For most people, heart disease is treated with medications. When heart disease is caught early, it is more treatable. It's important for post-menopausal women to have an annual physical exam and to report to their doctor any shortness of breath, abnormal heart rhythm, chest pains or other symptoms.
Experts use the terms “normal,” “osteopenia,” or “osteoporosis” to describe bone health and weakening. Osteopenia refers to low bone mass or density. Osteoporosis is a more serious loss of bone density, which weakens the bones. Some degree of bone thinning occurs as a natural part of the aging process. Loss of estrogen through natural or surgical menopause can lead to weakening of the bones, increasing the risk for broken bones.
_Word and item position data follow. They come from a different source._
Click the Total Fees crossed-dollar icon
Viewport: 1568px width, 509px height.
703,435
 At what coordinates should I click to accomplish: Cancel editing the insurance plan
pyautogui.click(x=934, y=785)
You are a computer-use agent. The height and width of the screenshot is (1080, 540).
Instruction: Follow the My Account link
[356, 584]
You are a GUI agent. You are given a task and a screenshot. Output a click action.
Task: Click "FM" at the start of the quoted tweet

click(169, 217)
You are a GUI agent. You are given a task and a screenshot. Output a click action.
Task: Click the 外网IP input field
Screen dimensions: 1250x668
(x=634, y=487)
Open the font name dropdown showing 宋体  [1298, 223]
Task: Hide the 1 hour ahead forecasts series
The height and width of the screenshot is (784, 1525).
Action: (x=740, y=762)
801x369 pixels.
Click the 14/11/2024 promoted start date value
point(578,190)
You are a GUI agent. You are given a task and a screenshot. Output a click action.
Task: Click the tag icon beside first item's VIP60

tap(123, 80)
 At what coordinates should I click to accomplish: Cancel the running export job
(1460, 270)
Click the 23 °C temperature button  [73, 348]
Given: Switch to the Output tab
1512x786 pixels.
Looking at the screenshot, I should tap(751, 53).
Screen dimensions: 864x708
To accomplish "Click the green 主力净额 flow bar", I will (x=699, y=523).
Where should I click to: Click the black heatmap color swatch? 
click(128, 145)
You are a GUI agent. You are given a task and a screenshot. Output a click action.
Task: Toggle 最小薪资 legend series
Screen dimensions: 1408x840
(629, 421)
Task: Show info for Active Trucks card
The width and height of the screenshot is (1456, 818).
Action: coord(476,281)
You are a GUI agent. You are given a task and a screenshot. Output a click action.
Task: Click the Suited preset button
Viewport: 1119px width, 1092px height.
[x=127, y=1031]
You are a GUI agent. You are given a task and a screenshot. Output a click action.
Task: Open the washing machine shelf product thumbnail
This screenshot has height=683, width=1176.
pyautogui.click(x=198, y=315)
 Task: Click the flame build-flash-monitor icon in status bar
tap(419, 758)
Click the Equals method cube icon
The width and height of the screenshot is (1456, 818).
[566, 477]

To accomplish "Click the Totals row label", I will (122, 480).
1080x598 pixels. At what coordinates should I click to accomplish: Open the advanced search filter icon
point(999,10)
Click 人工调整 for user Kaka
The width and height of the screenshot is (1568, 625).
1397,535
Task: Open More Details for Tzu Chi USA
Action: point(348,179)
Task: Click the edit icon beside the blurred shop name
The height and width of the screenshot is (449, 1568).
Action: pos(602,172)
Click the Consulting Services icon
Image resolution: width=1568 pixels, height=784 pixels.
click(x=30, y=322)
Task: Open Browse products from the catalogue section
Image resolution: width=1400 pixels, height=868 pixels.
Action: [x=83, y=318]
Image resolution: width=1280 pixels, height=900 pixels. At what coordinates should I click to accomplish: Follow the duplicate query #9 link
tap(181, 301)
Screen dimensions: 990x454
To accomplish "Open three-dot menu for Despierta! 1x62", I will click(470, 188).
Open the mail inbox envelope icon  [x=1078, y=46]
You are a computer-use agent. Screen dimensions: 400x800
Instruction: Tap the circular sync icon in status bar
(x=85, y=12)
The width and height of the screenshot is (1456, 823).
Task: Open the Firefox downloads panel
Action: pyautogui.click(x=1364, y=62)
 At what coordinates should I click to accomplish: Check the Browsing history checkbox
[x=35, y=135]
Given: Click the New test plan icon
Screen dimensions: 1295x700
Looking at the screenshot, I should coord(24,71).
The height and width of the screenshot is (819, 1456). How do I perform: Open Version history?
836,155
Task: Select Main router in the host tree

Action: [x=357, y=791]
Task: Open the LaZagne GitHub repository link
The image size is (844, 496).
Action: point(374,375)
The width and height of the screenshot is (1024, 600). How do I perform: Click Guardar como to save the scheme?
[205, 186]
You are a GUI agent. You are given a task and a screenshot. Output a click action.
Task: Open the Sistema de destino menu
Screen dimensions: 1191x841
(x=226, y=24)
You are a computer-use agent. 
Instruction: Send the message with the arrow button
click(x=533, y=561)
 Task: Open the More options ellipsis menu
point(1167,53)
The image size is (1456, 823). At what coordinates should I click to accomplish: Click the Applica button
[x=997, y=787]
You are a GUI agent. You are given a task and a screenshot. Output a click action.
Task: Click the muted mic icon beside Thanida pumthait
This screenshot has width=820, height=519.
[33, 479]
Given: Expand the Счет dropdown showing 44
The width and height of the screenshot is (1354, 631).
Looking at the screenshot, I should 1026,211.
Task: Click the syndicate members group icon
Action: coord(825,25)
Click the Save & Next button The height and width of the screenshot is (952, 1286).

A bone density test can tell whether a person’s bones are weakened or normal. Doctors often recommend a baseline bone density test around the time of menopause or surgery, and followup bone density tests yearly, or every two years after that.
Hormonal and nonhormonal medications can lower the risk for broken bones caused by loss of bone density. Proper nutrition, including adequate calcium intake is important for bone health. Weightbearing or resistance exercises may strengthen bones in postmenopausal women.
Urinary incontinence refers to abnormalities of the bladder. The two most common types of urinary incontinence are leakage of urine and a persistent urge to urinate. Both are common side effects of menopause. There are hormonal and non-hormonal treatments for incontinence. Special exercises (called Kegel exercises) that strengthen your pelvic muscles can help. When medication and exercises don't help, surgery may also be used to treat incontinence.